══ Data provided

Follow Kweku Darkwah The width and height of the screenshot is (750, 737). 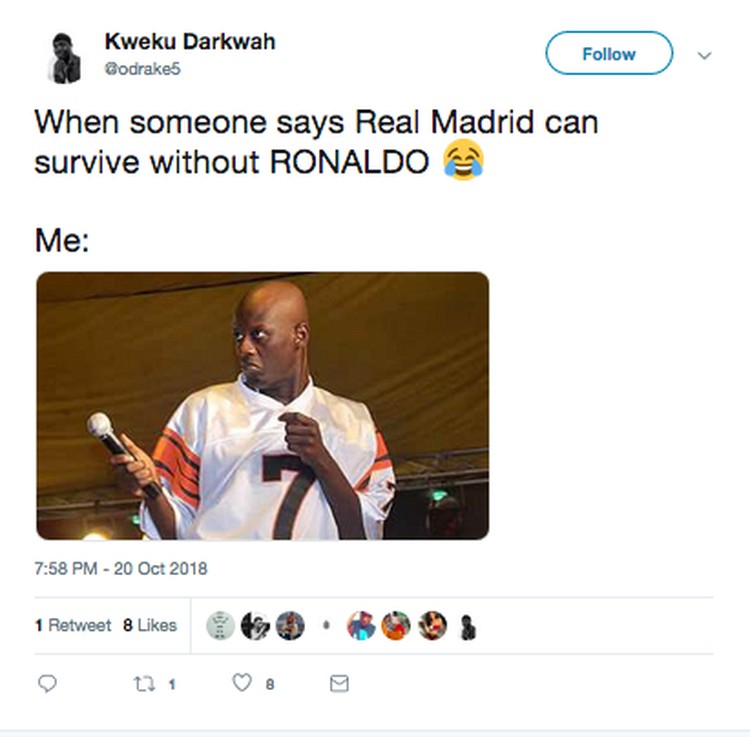tap(609, 53)
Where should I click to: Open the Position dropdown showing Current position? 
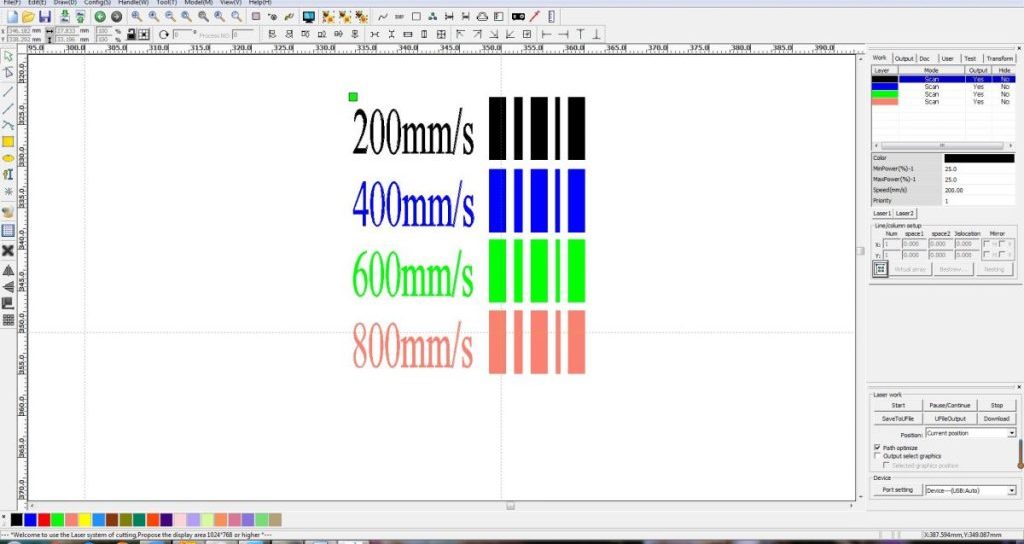(971, 433)
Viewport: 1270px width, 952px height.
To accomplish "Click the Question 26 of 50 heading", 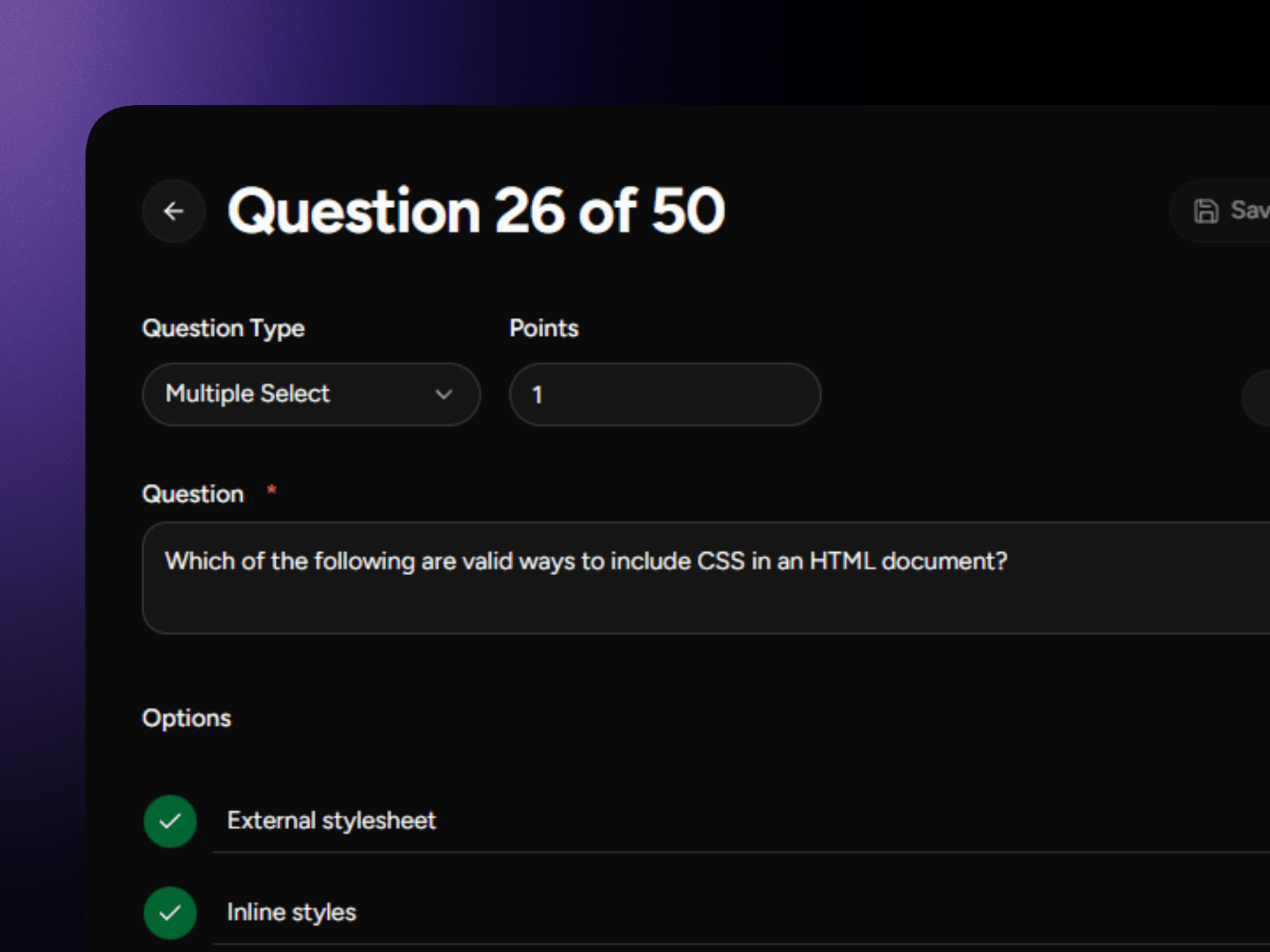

════

Only the lines from the one with "Viewport: 1270px width, 952px height." through the final line of the entries above should be transcribed, exactly and without pictures.

Viewport: 1270px width, 952px height.
To accomplish "Click the Question 26 of 50 heading", 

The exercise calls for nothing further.